It's Time: Longines Signs Five-Year Deal To Sponsor Kentucky Oaks Race
The 139th Kentucky Oaks will be run Friday as the Longines Kentucky Oaks, under a five-year sponsorship agreement between Churchill Downs Inc. and the Swiss watchmaker. It is the first sponsorship for the Oaks, which draws crowds of more than 100,000 to Churchill Downs and features the best three-year-old fillies in the country running on the day before the Kentucky Derby. Churchill Downs and Longines officials did not reveal financial details of the agreement. Although the race will now be known as the Longines Kentucky Oaks, it is considered a presenting sponsorship and not a title sponsorship, said Churchill Downs VP/Partnerships Kristin Warfield. The Kentucky Derby signed its first presenting sponsorship with Yum!

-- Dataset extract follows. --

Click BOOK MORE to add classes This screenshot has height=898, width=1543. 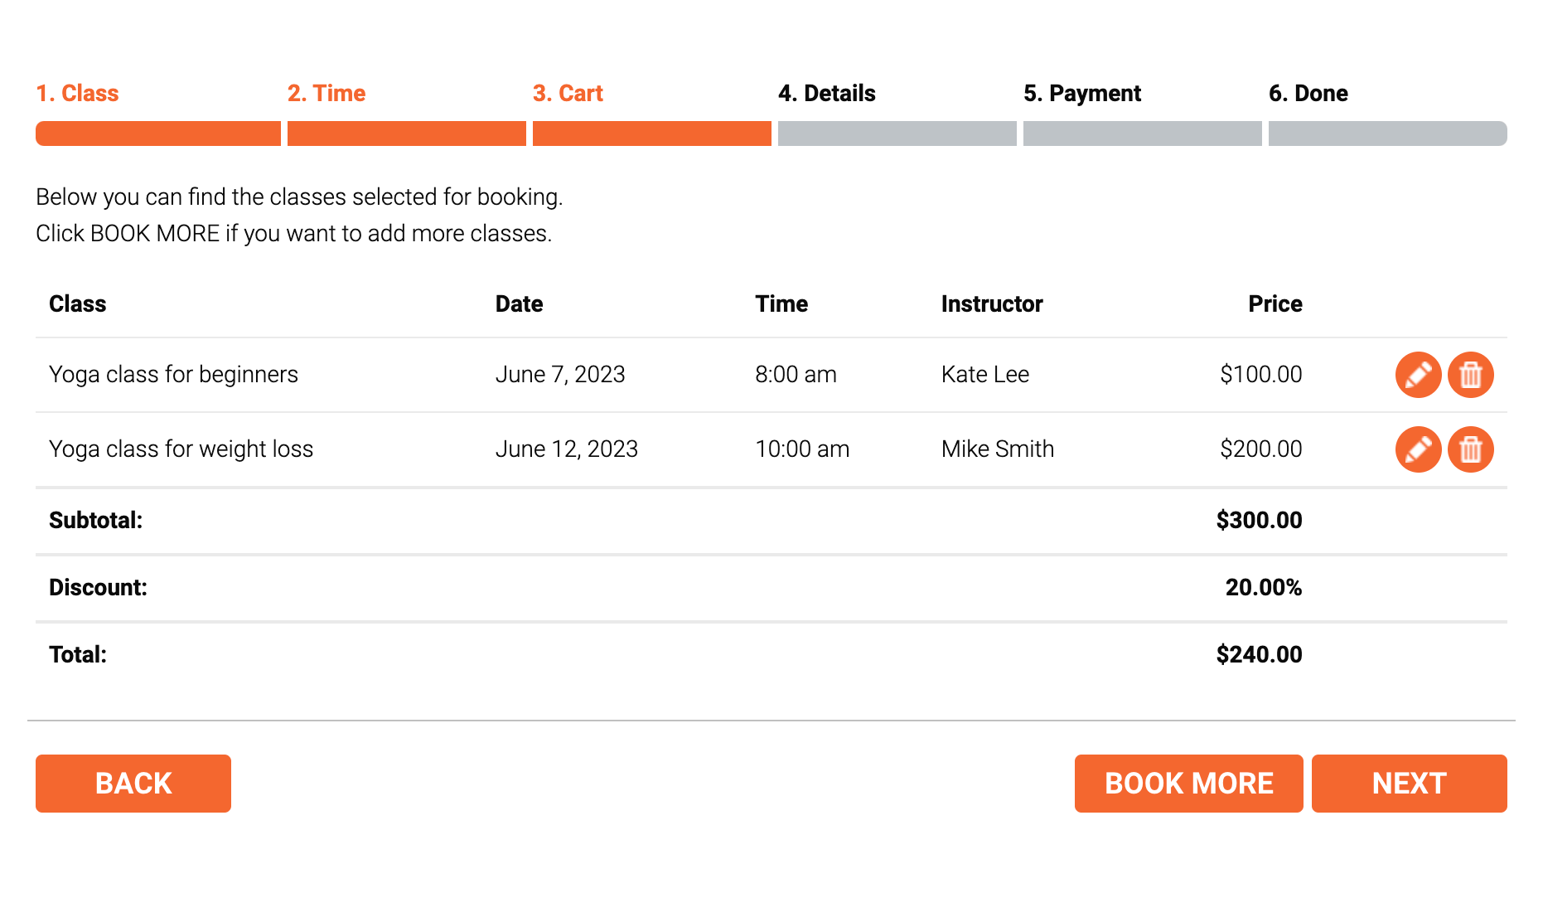click(1188, 784)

Brands in ‘06. That agreement was extended in ‘11 and runs through ‘15. Warfield has been looking for a partner for the Oaks since she was hired by Churchill in ‘09. “It’s been four years of very carefully searching for a partner that would be a good brand fit for the Kentucky Oaks and we are very particular about what we were looking for in a partnership,” Warfield said. “And we came close a couple of times, but did not consummate any relationship prior to this.” Churchill Downs in ‘09 rebranded Oaks day as Ladies Day, a social day featuring fashion -- women are encouraged to wear pink -- and benefits for women’s causes. The “elegance” of Longines and its status as a global brand with a long history were particularly attractive to Churchill Downs, Warfield said.

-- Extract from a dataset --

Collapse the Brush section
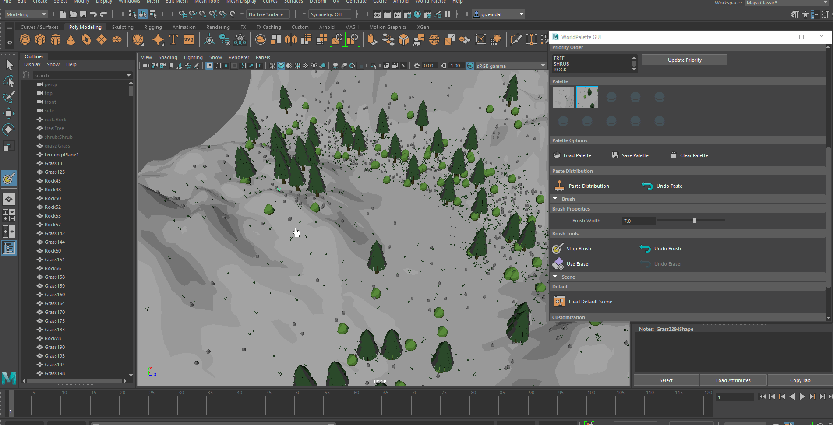833x425 pixels. tap(555, 199)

SIGNAGE ON STARTING GATES, FINISH LINE: Under the terms of the agreement, Longines will advertise on the telecast of the Kentucky Oaks, which is to be aired on NBC Sports Network on Friday. Additionally, Longines will have starting gate and finish line signage. Longines also will receive “race apparel” rights, which includes branding on the starting gate workers’ apparel and on the saddlecloths of the horses in the race. The Derby and Oaks were first run in 1875. Longines was founded in 1832 and is now owned by the Swatch Group. “Both our brand and the famous race boast a long and rich history,” wrote Longines VP & Head of Int’l Marketing Juan-Carlos Capelli in an e-mail. “Tradition means a lot to both organizations.” Longines became the first official watch and timekeeper of the Kentucky Derby in ‘11. That relationship will be extended through ‘17, concurrent with the Oaks sponsorship, as part of the new deal. “Being associated with the Kentucky Derby brings a great visibility to Longines and helps us to increase the brand awareness in the U.S. and all over the world,” Capelli said.